Instrucción →
Escribe la continuación del texto sobre la historia de Aquitania, empezando después de su última oración.

Texto del ejercicio →
□ □ □ □ □ □ □

Dicen que fue fundada en 1783 por Abelardo López, Mario Orfina, José Félix Restrepo, Juan Guzmán y José Dolores López. Es el relato de los más viejos pero no hay certeza de ello. El origen de su nombre es inverosímil. Caminaba un hombre con su mujer embarazada. La noche acechaba entre el bosque bullicioso. Llegaron a un sitio y el hombre le dijo: Aquí, Tania. La historia la narró la pareja poco después cuando encontraron algunas personas y estas adoptaron la anécdota para nombrar lo increíble: Aquitania. Aquí, Tania.

 

Tan mítico como jocoso, aún la historia no se comprueba. En 1881 Pedro Restrepo, presidente del Estado Soberano de Antioquia, erigió a Aquitania como caserío. Por el río Magdalena navegaban los vapores y los ferrocarriles luego resoplarían ascendiendo a las capitales.

 

Desde siempre el sol amanece en el frente, justo encima del Magdalena, y por eso el valle y las cordilleras que se arruman y el río que hace contorsiones con su cuerpo, son el destino. Desde siempre, por alguna razón que la historia de Tania no logra responder, el caserío se convirtió en camino.

 

A finales del siglo XIX, el río más importante de Colombia era la principal ruta para transportar mercancía y comunicarse con el mundo. En Antioquia, una de las opciones para llegar al Magdalena era cruzar por Aquitania. El camino de Mulatos lo llamaban, era de carácter departamental, venía desde los pueblos de la zona alta de la región –El Santuario y Rionegro– hasta descender a los bosques –Cocorná, San Francisco y Aquitania– con rumbo a las tierras bajas en el río La Miel, uno de sus afluentes.

□ □ □ □ □ □ □

Datos extraídos →

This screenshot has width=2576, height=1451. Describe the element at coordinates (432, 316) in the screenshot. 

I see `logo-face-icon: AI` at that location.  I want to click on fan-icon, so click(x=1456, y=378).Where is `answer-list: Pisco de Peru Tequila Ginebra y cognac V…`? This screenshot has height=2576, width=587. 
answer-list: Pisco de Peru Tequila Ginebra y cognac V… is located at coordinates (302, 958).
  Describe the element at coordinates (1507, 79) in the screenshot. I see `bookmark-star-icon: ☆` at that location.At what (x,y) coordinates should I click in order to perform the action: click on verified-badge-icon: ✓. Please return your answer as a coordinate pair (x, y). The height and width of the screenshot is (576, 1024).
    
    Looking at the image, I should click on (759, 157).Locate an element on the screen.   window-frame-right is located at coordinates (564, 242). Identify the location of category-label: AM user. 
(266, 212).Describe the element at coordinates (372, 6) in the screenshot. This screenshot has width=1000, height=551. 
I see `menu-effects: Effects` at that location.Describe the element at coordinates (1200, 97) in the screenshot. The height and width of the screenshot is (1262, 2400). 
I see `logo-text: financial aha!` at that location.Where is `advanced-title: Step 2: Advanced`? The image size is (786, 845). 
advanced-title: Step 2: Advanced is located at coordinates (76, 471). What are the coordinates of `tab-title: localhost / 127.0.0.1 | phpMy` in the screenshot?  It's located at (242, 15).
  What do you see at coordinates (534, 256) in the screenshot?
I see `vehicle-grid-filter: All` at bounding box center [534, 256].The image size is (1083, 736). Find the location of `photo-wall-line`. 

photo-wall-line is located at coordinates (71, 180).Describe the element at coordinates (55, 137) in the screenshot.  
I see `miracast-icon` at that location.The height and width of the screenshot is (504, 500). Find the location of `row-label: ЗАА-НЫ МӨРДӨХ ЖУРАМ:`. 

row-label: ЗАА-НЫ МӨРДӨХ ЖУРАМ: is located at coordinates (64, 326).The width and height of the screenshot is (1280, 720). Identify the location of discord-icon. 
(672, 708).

□ □ □ □ □ □ □

Respuesta →
 

Con el siglo XX, silenciosas como la neblina que abraza Aquitania, aparecieron las guerras. La de los Mil Días fue el rumor de una batalla fiera que se libraba en las zonas bajas cerca del río. Medio siglo después, con la muerte del liberal Jorge Eliécer Gaitán, se recrudeció un conflicto social que venía de antes entre los dos partidos políticos hegemónicos; en el caserío se hablaba de chusma y contrachusma. La chusma eran guerrillas liberales que surgieron como reacción a los Pájaros o la contrachusma, grupos paramilitares impulsados durante los gobiernos conservadores de Mariano Ospina y Laureano Gómez.

 

La contrachusma subía abriendo monte desde San Luis y anunciaba su llegada al caserío con tiros al aire antes de sentarse en una cantina a beber. La chusma, en cambio, tenía en estos bosques fama de sanguinaria. Los más viejos habían peleado contra ella en Puerto Triunfo y Puerto Perales, abajo de la montaña, pero los rumores de su presencia llegaban rápido como lanzados por las brisas del Magdalena.

 

Cuando sucedía, crecía el pánico en Aquitania y San Luis, pueblos conservadores. En una ocasión se regó el rumor de que la chusma venía en La Danta, un caserío a un día de camino ubicado a nivel del río. Una familia dijo haber visto en la noche las luces de unos hombres que se acercaban. Seguros de que eran chusmeros emprendieron la huida hacia Aquitania y subieron hasta la vereda Pocitos. Ya viene la chusma, ya viene la chusma, decían. En pocas horas la noticia arribó al pueblo. Ya viene la chusma, ya viene la chusma. Los hombres agarraron a sus mujeres y a sus niños y se escondieron entre el bosque; a algunos viejos tullidos los dejaron esperando la muerte. Ya viene la chusma, ya viene la chusma. Amaneció el caserío despoblado. La chusma nunca pasó de La Danta y el rumor ya iba disparado hacia los pueblos de la región.

 

En las décadas siguientes Aquitania tendría energía, se comunicaría con la región gracias a su carretera y recibiría la visita de las primeras guerrillas. Con ellas el optimismo del progreso se fue diluyendo bajo el miedo de las balas. Ya no habría contrachusmas ni liberales, sino guerrillas y paramilitares.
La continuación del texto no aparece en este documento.